La sfida è tra chi pensa, soffre e vive e chi si lascia vivere, ostaggio del suo tempo. Forse non è vero che siamo oltre l’ateismo: dilaga uno strano politeismo in cui ciascuno fabbrica il dio che preferisce. Il nuovo idolo è l’autopercezione: io sono ciò che mi sento di essere. Un gatto, una drag queen, un palo della luce. Ancora Nietzsche, compagno di pazzia: “interpretazione, non spiegazione. Non c’è nessun fatto concreto, tutto è fluido, inafferrabile, cedevole”. Se proprio lo volete sapere, io penso seriamente che , nonostante tutto, siamo “noi, pochi felici “ (we, happy few di Shakespeare nell’Enrico V) gli unici ancora vivi. Noi siamo noi e “ loro” non sono nulla, figurine alla deriva in corsa verso fugaci sollievi. Allegro, Marcello Veneziani: tu sei vivo, senziente e pensante. E se cerchi su Google we happy few la risposta non è il verso di Shakespeare, relegato nella seconda o terza pagina, ma un videogioco in cui un gruppo di persone tenta disperatamente di mantenere una falsa felicità in una realtà distopica attraverso l’uso di droghe. Noi siamo noi, loro sono loro, il nulla dipinto, il disegno trompe l’oeil su una parete scabra, la confezione senza contenuto. Se le nostre facce, le nostre parole, idee, scritti non piacciono alla plebe desiderante che ci circonda, che si girino dall’altra parte. Non credendo in niente, sono loro i veri infelici.

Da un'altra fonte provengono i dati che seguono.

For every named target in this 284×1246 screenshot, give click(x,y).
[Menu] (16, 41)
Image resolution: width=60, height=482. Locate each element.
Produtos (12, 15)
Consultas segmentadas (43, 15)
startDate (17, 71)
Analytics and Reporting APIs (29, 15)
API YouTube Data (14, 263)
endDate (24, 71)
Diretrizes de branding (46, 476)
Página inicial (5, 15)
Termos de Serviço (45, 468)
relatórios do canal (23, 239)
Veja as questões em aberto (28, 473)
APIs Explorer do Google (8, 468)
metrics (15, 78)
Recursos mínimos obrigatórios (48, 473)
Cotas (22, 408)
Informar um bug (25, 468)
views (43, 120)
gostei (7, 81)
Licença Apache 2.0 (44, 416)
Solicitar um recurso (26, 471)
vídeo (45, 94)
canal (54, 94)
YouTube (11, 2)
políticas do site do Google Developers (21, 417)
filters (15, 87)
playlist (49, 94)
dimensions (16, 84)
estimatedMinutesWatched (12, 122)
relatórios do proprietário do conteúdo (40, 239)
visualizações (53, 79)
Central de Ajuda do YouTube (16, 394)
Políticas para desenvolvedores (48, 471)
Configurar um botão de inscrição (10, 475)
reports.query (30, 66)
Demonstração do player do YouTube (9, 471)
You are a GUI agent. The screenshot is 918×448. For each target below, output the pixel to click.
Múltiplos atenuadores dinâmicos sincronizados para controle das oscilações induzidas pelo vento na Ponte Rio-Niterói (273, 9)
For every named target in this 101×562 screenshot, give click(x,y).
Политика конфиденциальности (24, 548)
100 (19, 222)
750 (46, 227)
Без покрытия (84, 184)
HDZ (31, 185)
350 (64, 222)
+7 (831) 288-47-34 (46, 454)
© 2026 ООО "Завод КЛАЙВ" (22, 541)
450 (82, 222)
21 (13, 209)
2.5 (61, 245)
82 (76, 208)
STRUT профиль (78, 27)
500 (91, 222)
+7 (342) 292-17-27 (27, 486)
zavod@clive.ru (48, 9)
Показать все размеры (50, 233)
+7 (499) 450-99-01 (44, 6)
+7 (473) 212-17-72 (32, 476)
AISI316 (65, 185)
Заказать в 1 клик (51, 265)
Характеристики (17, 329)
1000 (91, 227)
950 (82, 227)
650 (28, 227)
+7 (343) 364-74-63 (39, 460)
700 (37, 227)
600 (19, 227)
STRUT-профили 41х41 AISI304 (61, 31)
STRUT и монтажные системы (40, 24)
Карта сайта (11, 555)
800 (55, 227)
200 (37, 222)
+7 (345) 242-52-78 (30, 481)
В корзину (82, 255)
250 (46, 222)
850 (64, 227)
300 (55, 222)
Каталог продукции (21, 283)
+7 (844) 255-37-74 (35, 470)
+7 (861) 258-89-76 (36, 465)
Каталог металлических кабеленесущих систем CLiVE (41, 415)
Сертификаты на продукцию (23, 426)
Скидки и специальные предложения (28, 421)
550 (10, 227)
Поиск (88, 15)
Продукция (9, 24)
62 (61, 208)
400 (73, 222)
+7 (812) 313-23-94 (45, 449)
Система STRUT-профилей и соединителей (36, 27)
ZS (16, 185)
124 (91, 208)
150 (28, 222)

Con tutta la nostra sofferenza, il cuore spezzato e la speranza abbandonata, noi restiamo ancora uomini e donne vivi, veri, liberi, pensanti. Nessuna tristezza, il viaggio prosegue. Cantiamo alla rovescia (tanto il mondo è al contrario) Ho visto un re di Dario Fo, maschera geniale, premio Nobel perché anche la letteratura è capovolta : sempre allegri bisogna stare, che il nostro piangere fa bene al re, fa bene al ricco e all’intellettuale. Diventan tristi se noi ridiam.